After retiring, he spent three years in Gainesville where he was district supervisor of VISTA. In 1974 he returned to his childhood home of Dawson County to serve his country from his childhood home with courage, diligence and passion.

He was a member of the board of education for eight years, a member of the board of elections and the board of equalization, a president of the booster club, a president and secretary of the Dawsonville Lions Club, a charter member of the Dawson County Chamber of Commerce and the Lake Lanier Property Owners Association, an advisor to the Dawson County Homeowners Association, a secretary-treasurer of the Dawson County Development Authority and Industrial Building Authority, and chairman of the Dawson County Municipal Planning Commission, where he coauthored the first zoning rules and regulations for Dawson County.

He was also a founder, charter member, secretary and director of the board of directors of the Etowah Water and Sewer Authority, a cofounder of the Dawson County Humane Society, and was instrumental in founding the Dawson County Republican Party, which both he and his wife chaired for a number of years.
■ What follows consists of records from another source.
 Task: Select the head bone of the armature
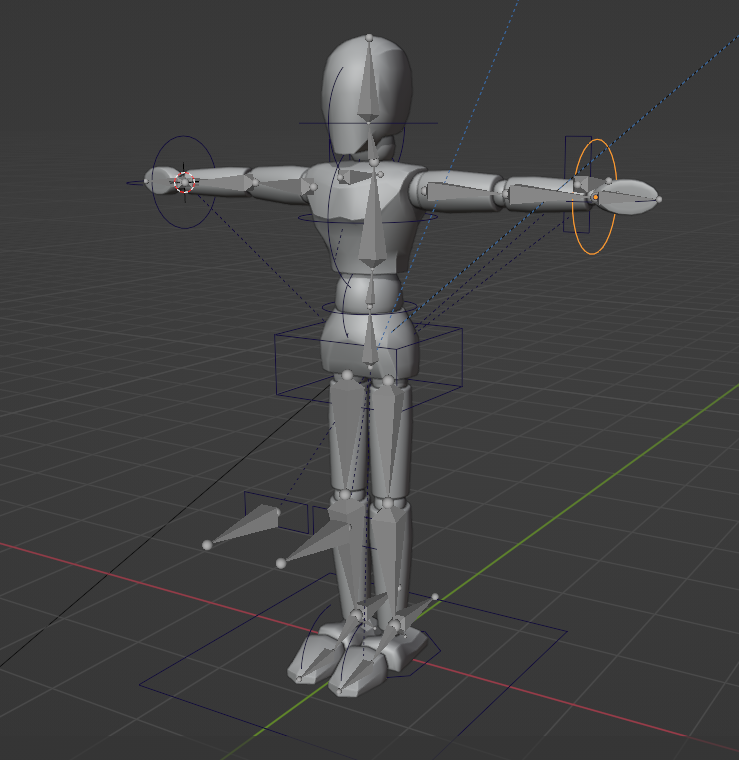[370, 90]
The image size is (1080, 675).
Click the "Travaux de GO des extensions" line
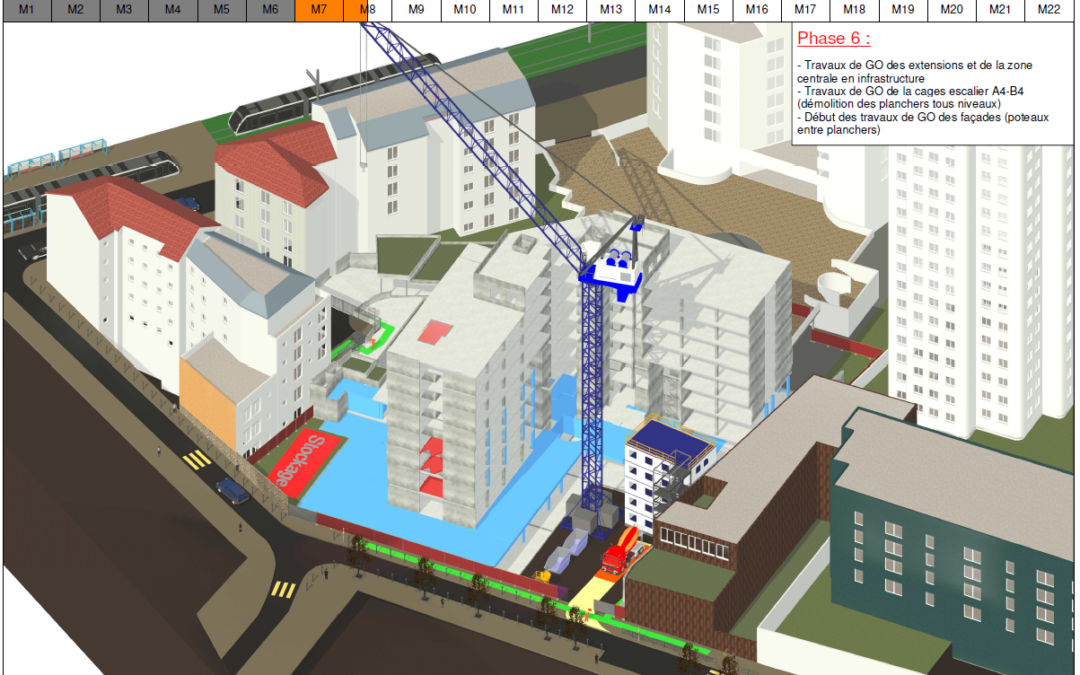[x=914, y=65]
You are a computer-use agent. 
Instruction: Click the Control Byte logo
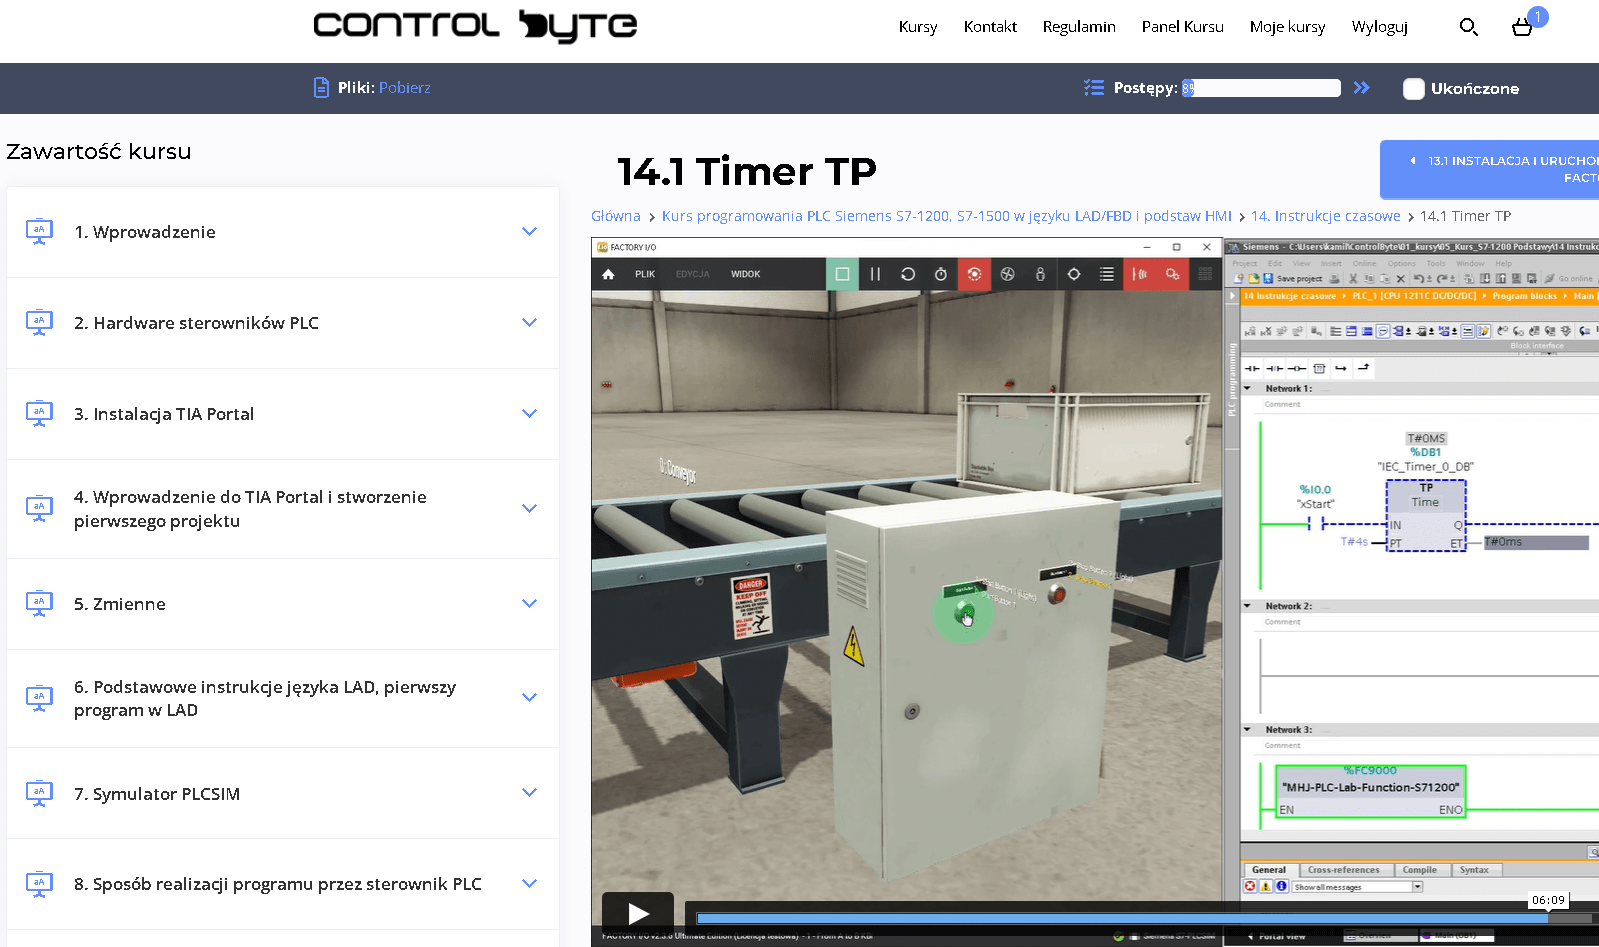click(x=475, y=26)
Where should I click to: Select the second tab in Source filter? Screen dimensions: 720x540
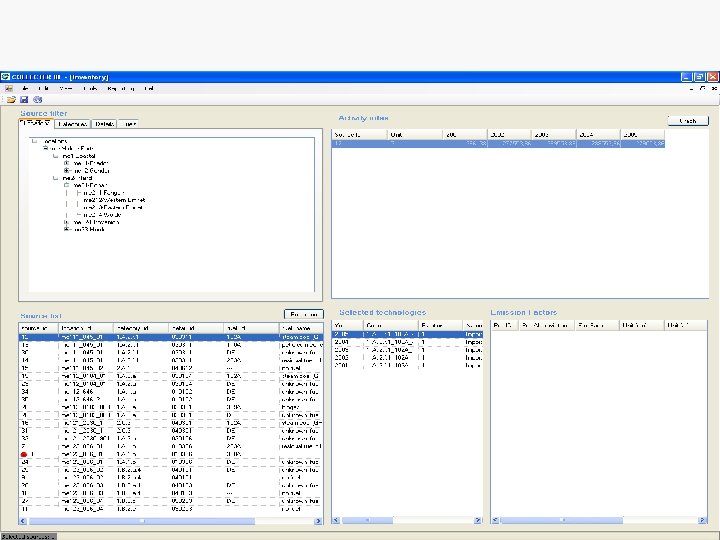(x=73, y=124)
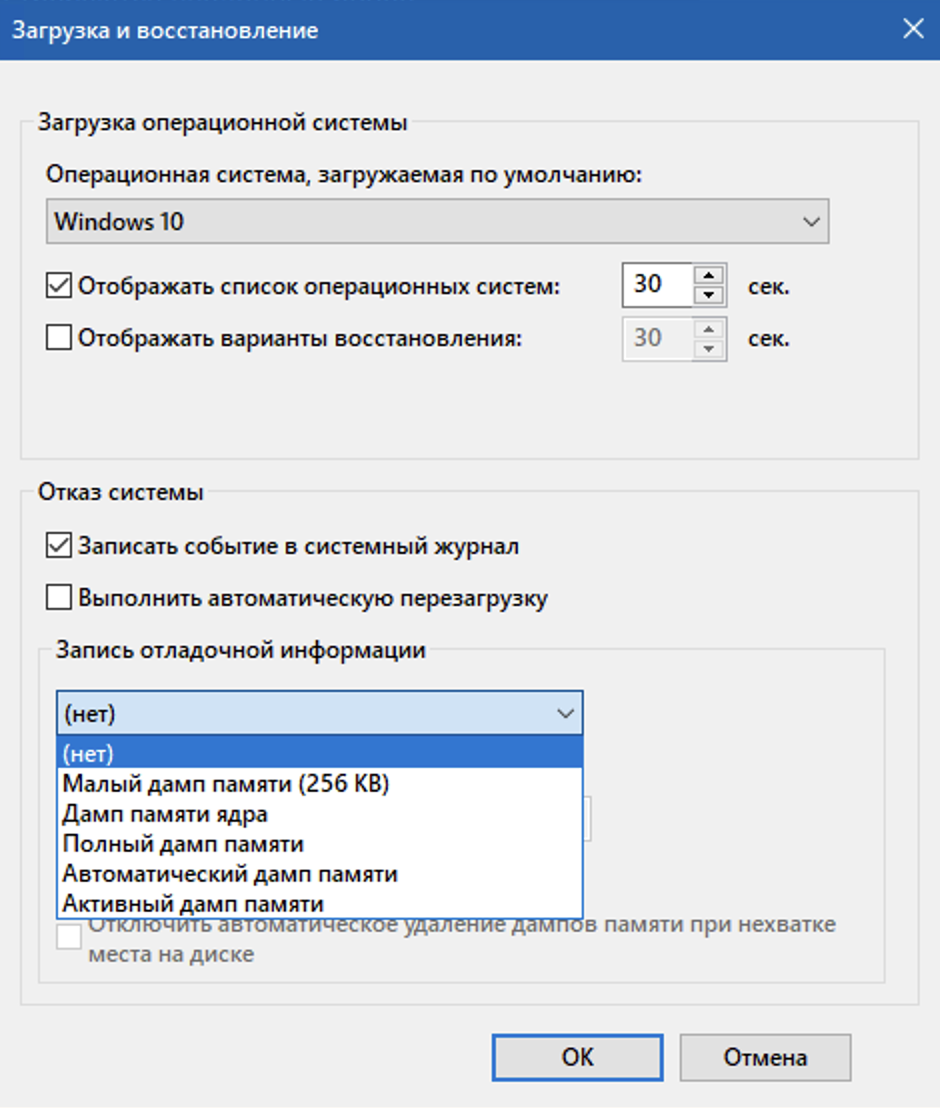
Task: Close the Загрузка и восстановление dialog
Action: (x=913, y=30)
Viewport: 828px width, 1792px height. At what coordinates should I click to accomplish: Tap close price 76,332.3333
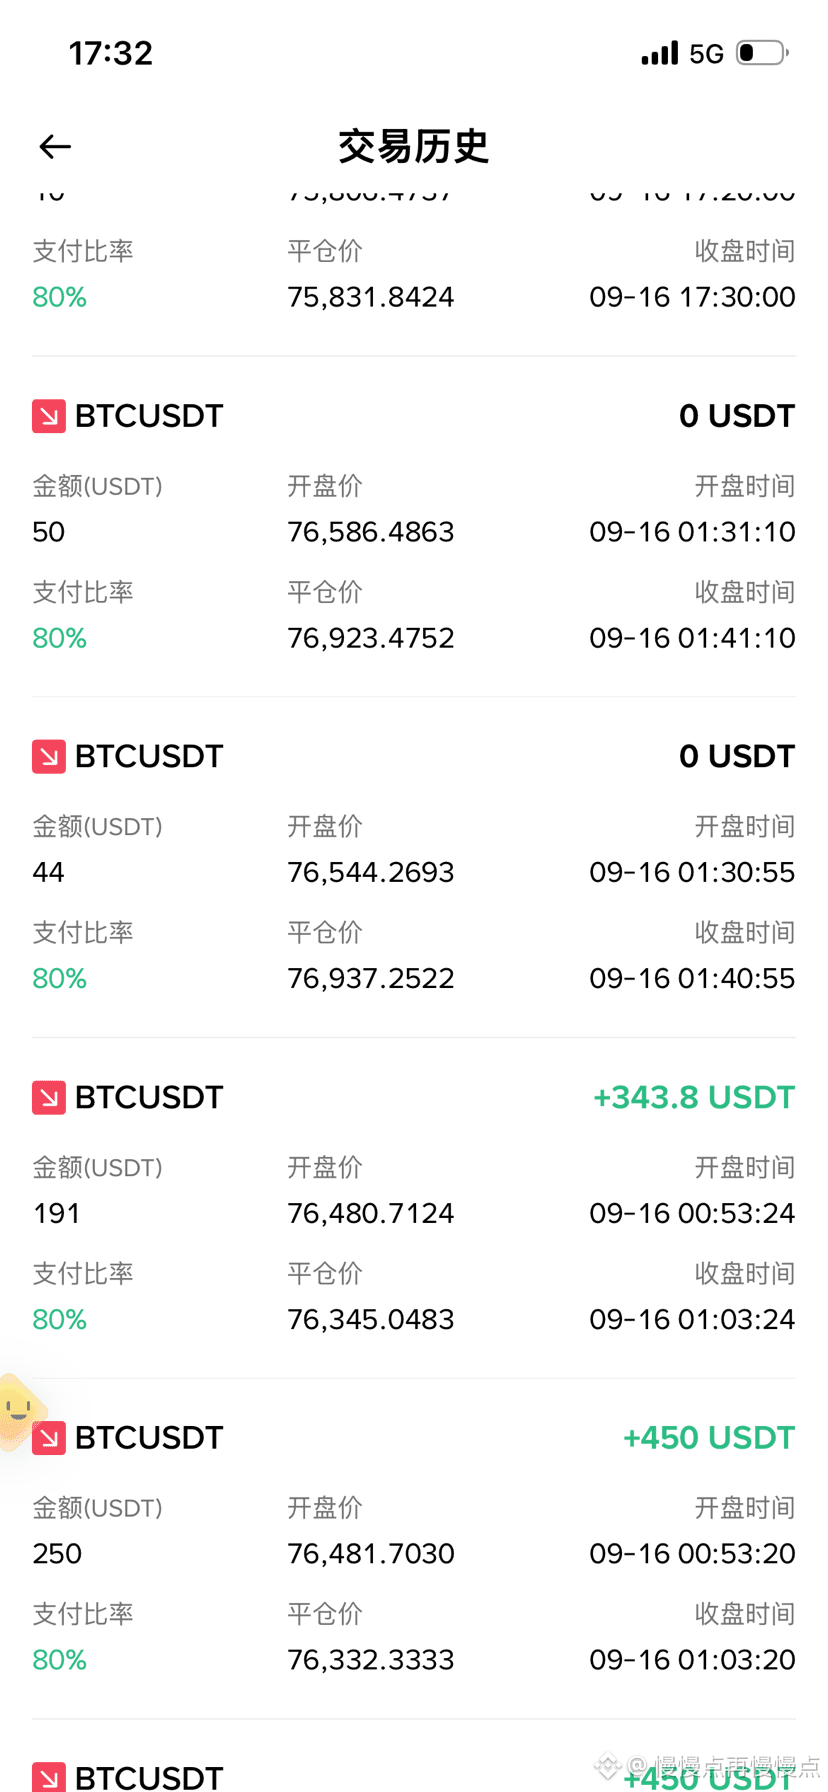[x=371, y=1660]
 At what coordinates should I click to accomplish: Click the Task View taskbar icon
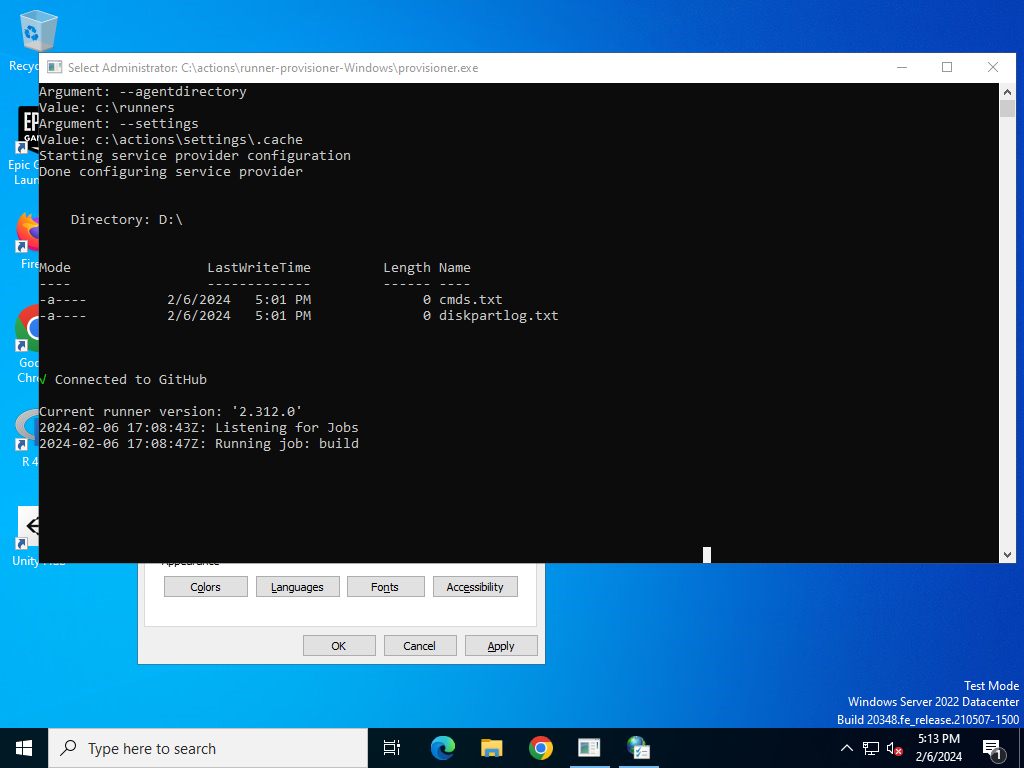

In recognition of his outstanding contributions to the local community, he was the inspiration and first recipient of the Dawson County Stewardship Award.

Shortly after his 78th birthday he was also recognized on a statewide level when Senate Resolution 407 was passed, commending his lifetime of achievements.

It was presented to him under the capitol's gold dome from the hills of Dahlonega, the first American home of his oldest maternal ancestors.

His dedication to his country is surpassed only by his devotion to his family.


He shared 48 years of marriage with the late Marie Elinor Alston David, and provided unconditional love, support and guidance to his mother, three brothers and sisters, five daughters, nine grandchildren and four great-grandchildren.

He earned the respect of six generations of Georgians and brought honor to his country, family, community and the State of Georgia.

His mother, Edna Anderson Noblin; father, Edgar George David Sr.; sister, Nancy Forsyth Noblin and granddaughter, Erica Danielle Helton, preceded him in death.

Survivors include his children, Jennifer C. David of Dawsonville, Dana and Ben LaChance, Claire and Garry Sharp, Melanie E. David Nelson, Dorian Elise David, all of Dahlonega, David and Jean Carpenter of Duluth; sister and brother-in-law, Deborah and Paul Becotte of Quincy, Fla.; brother and sister-in-law, Douglas and Susan David of Wadmalow Island, S.C.; grandchildren, Chapin LaChance, Naomi LaChance, Keith Pounds, Helen Cartledge, George Cartledge, Taylor Hulsey, Mayson Hulsey, John Brian MacBeth; great-grandchildren, Aiden MacBeth, Ayla MacBeth, Klayton Cartledge, Jaxon Wade Fleeman; nieces and nephews, Grainger, Haynes and Maggie David, Alex Halimeh, Katie Odom, Savannah Becotte; various other relatives also survive.

Funeral services were held at 2 p.m. Sept. 25 at the First Baptist Church of Dawsonville with the Dr. Jim Gaines officiating. Interment followed in the Dawsonville City Cemetery with full military honors.

In lieu of flowers, donations were requested made to the Dawson County Humane Society, 633 Martin Road, Dawsonville, GA 30534 or the George David Jr. Junior Citizen Scholarship Fund, c/o Dawsonville Lions Charity Inc., P.O. Box 408, Dawsonville, GA 30534.


Bearden Funeral Home of Dawsonville was in charge of the arrangements.